What to do:
a) In the training-music thread, what does arnisador's JKD instructor usually play during training?
b) Summarize the training-music thread in two sentences.
c) Translate this sentence from the training-music thread into Spanish: "My JKD instructor tends to play classic rock during training."

# Music Anyone?



## JKD_Silat (Mar 4, 2005)

I'm newb here, so please forgive me if this was the topic of a past thread. What music , if any do you guys listen to while training? For South East Asian arts, we listen to traditional Phillipino percussions. For JKD, we blast everything from classis rock, techno, speed metal, to underground hip hop, depending on who is instructing in any given class. Its kinda funny, when I'm shadowboxing, or working my heavy bag at home, I often still hear the music pulsating in my head, and it really helps my rhythm! Guess thats better than the voices that were there before......


----------



## James Kovacich (Mar 4, 2005)

JKD_Silat said:
			
		

> I'm newb here, so please forgive me if this was the topic of a past thread. What music , if any do you guys listen to while training? For South East Asian arts, we listen to traditional Phillipino percussions. For JKD, we blast everything from classis rock, techno, speed metal, to underground hip hop, depending on who is instructing in any given class. Its kinda funny, when I'm shadowboxing, or working my heavy bag at home, I often still hear the music pulsating in my head, and it really helps my rhythm! Guess thats better than the voices that were there before......


The beat can help. Pure congas allow the beat to flow without the distarction of listening to a song.


----------



## KenpoNoChikara (Mar 12, 2005)

Industrial, it's great for practicing


----------



## arnisador (Mar 29, 2005)

My JKD instructor tends to play classic rock during training. Rarely, the drums.


----------



## bart (Mar 29, 2005)

Source information:
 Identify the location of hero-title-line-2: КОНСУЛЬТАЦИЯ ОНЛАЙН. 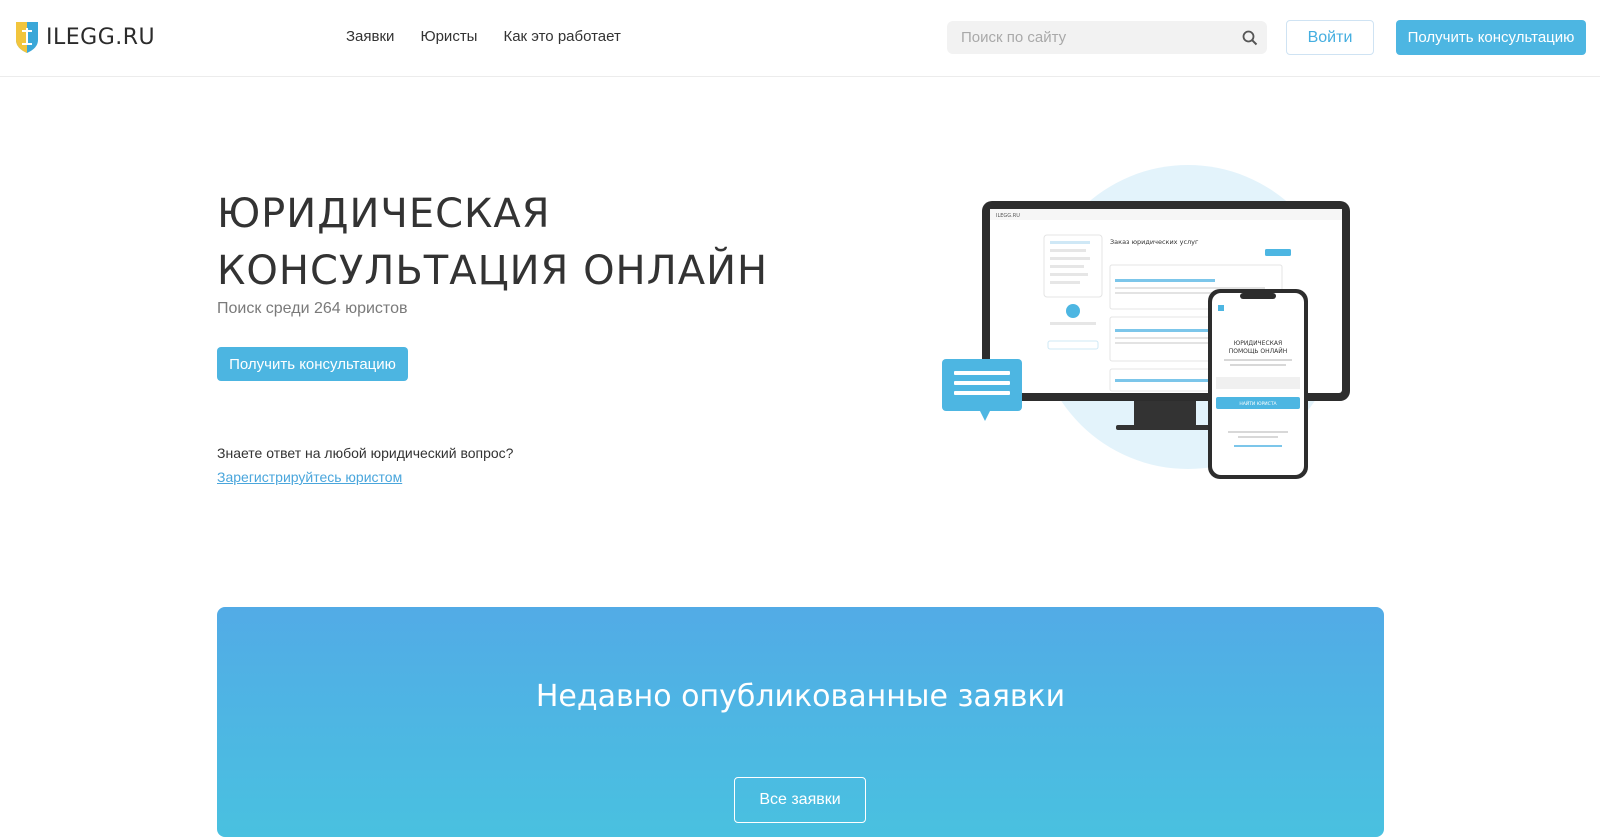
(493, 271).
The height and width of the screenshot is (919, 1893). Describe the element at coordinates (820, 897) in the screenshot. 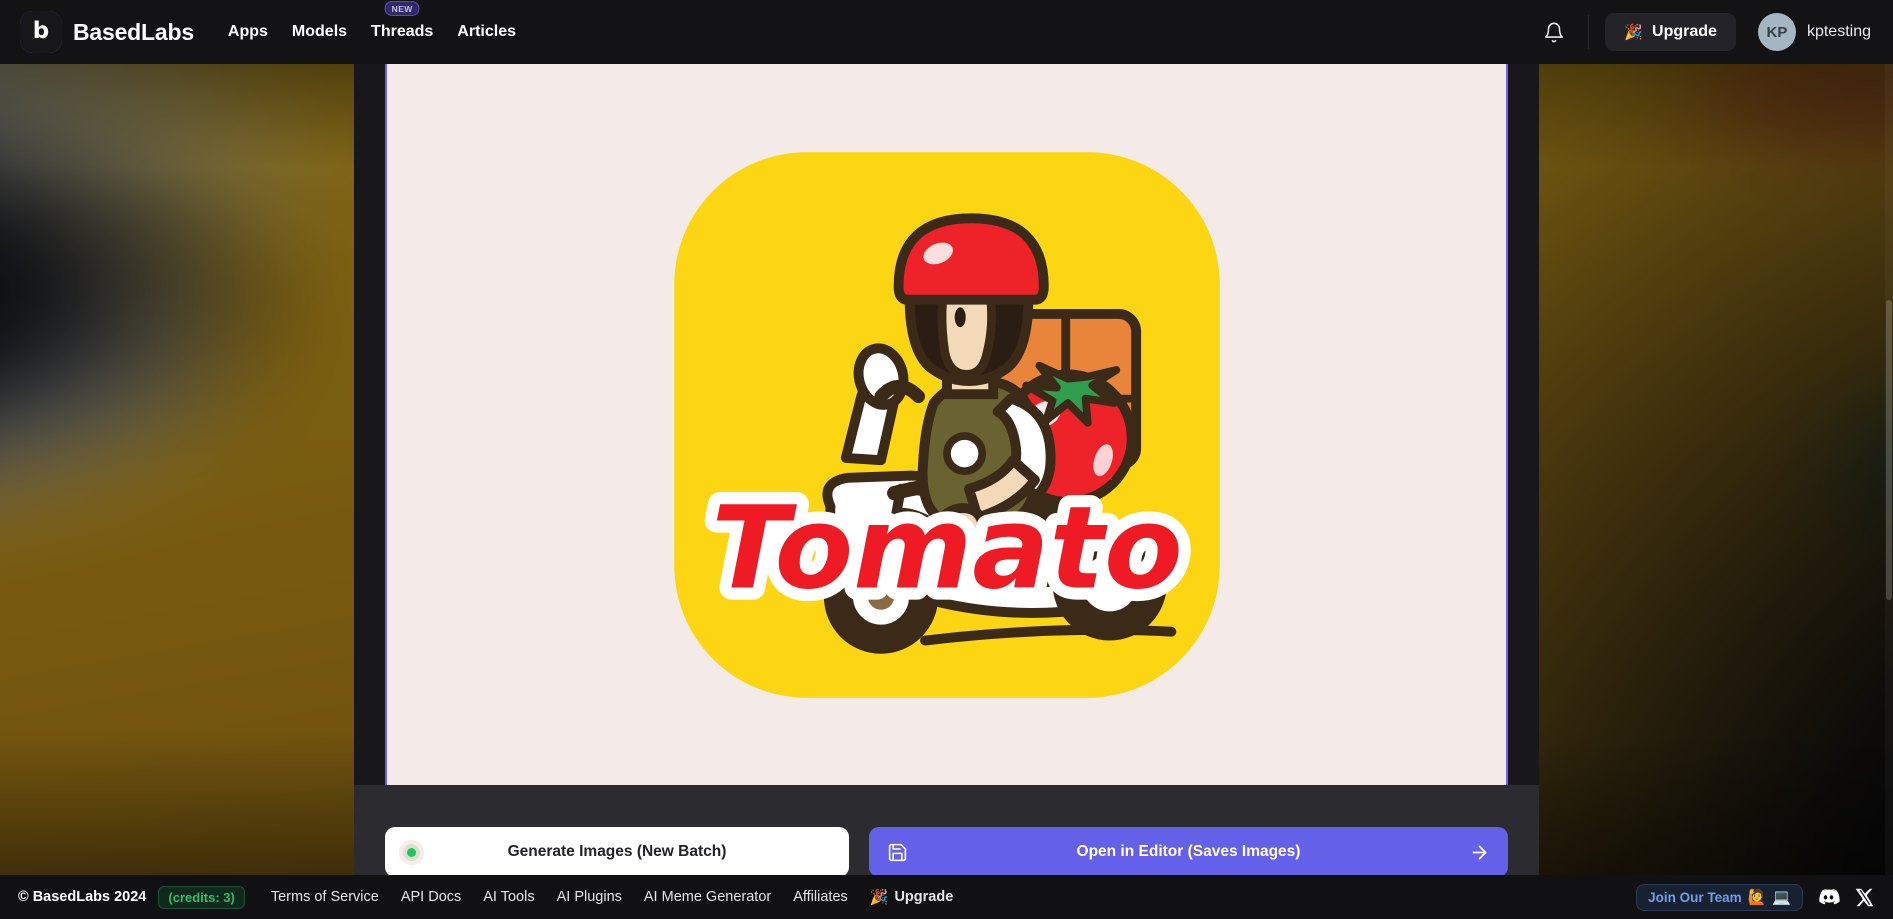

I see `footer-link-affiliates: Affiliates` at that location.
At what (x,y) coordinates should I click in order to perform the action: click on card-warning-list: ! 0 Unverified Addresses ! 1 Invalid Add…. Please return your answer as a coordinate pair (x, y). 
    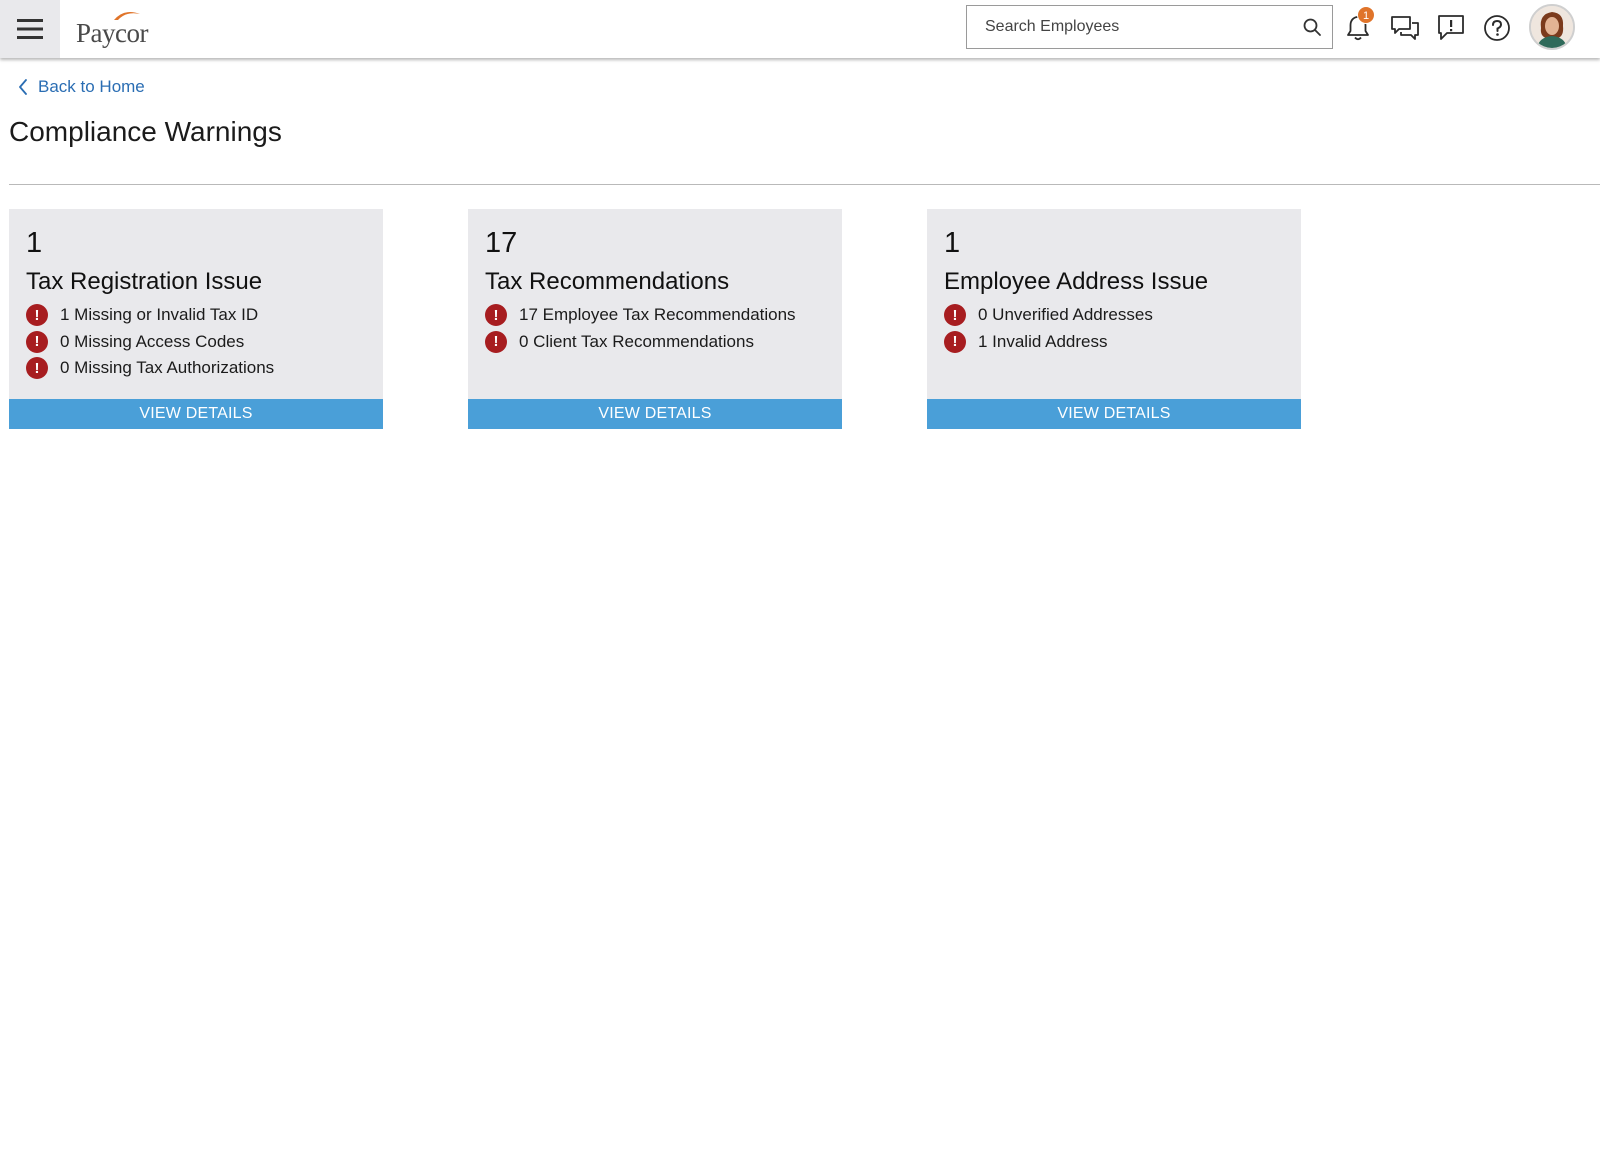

* * *

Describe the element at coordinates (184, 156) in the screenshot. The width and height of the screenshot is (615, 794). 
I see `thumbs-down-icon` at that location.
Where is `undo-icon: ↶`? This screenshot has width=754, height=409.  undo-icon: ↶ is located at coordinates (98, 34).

...

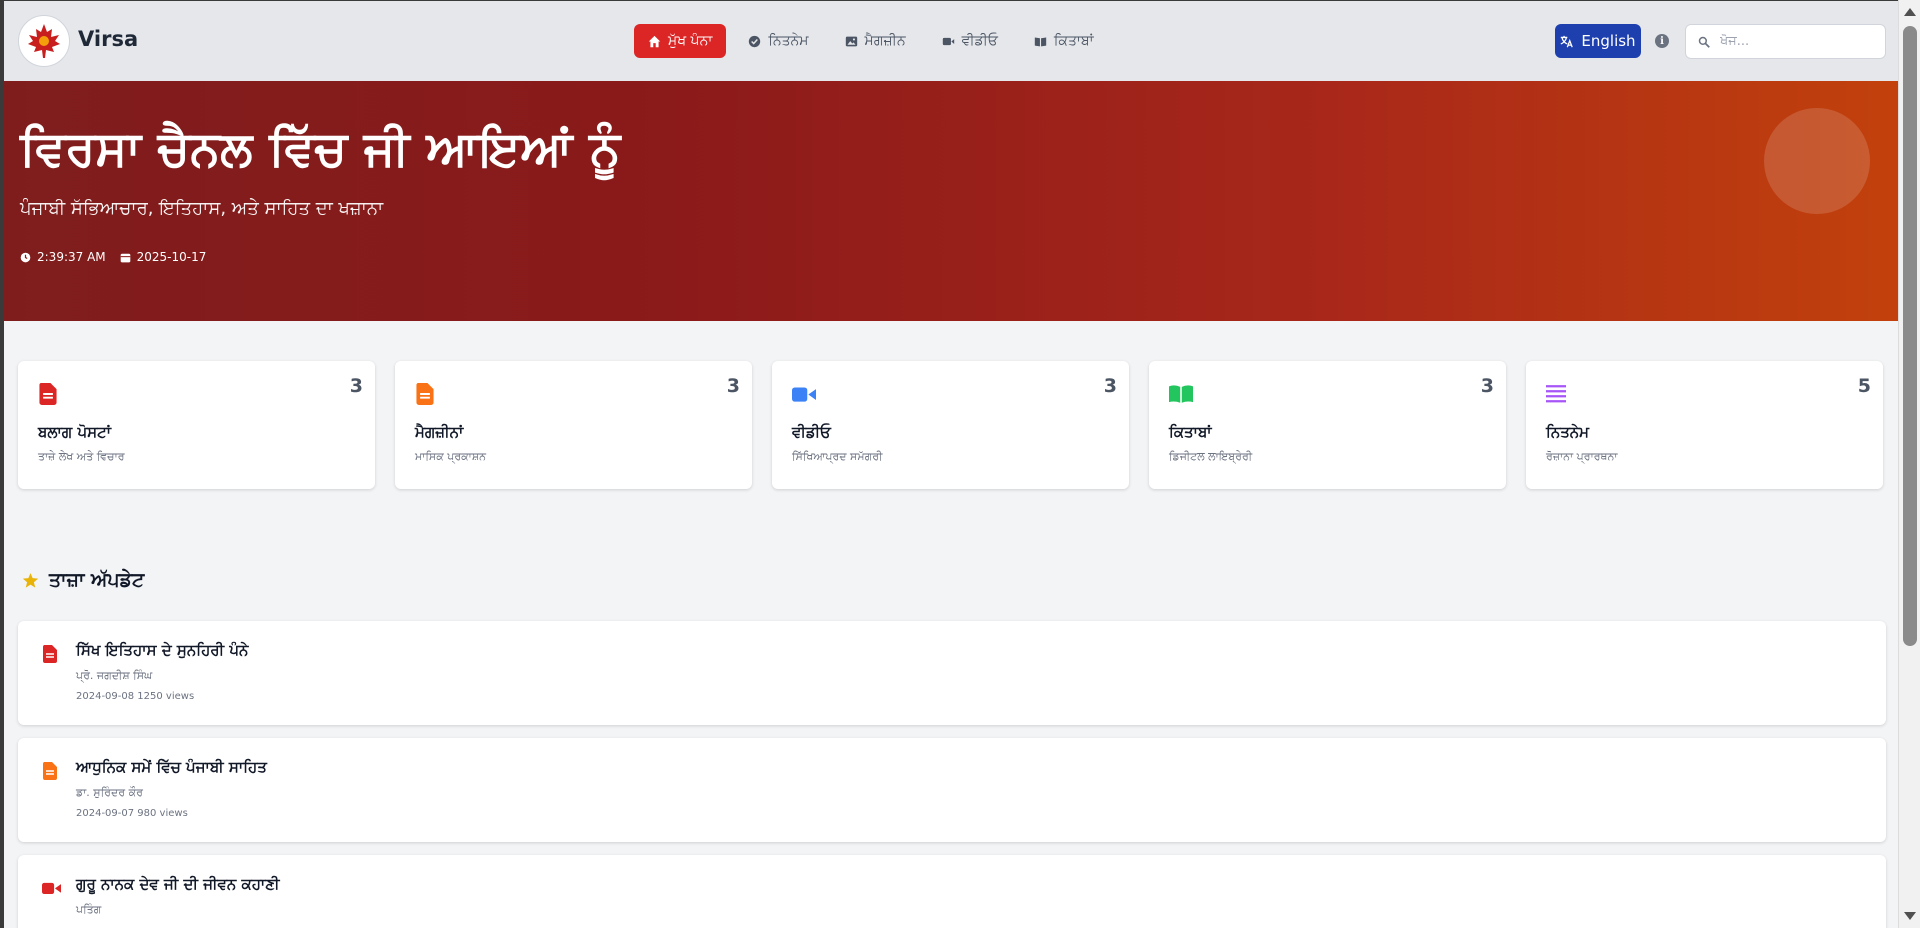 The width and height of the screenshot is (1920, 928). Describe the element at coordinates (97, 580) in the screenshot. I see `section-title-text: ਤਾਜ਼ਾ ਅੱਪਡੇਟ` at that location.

Response list:
a) Classic rock.

b) A new member asks what music others listen to while training and explains that their group uses traditional Filipino percussion for Southeast Asian arts and styles ranging from classic rock to underground hip hop for JKD, depending on the instructor. Replies say that the beat can help and that pure congas avoid the distraction of a song, that industrial music is great for practicing, and that one JKD instructor tends to play classic rock.

c) Mi instructor de JKD suele poner rock clásico durante el entrenamiento.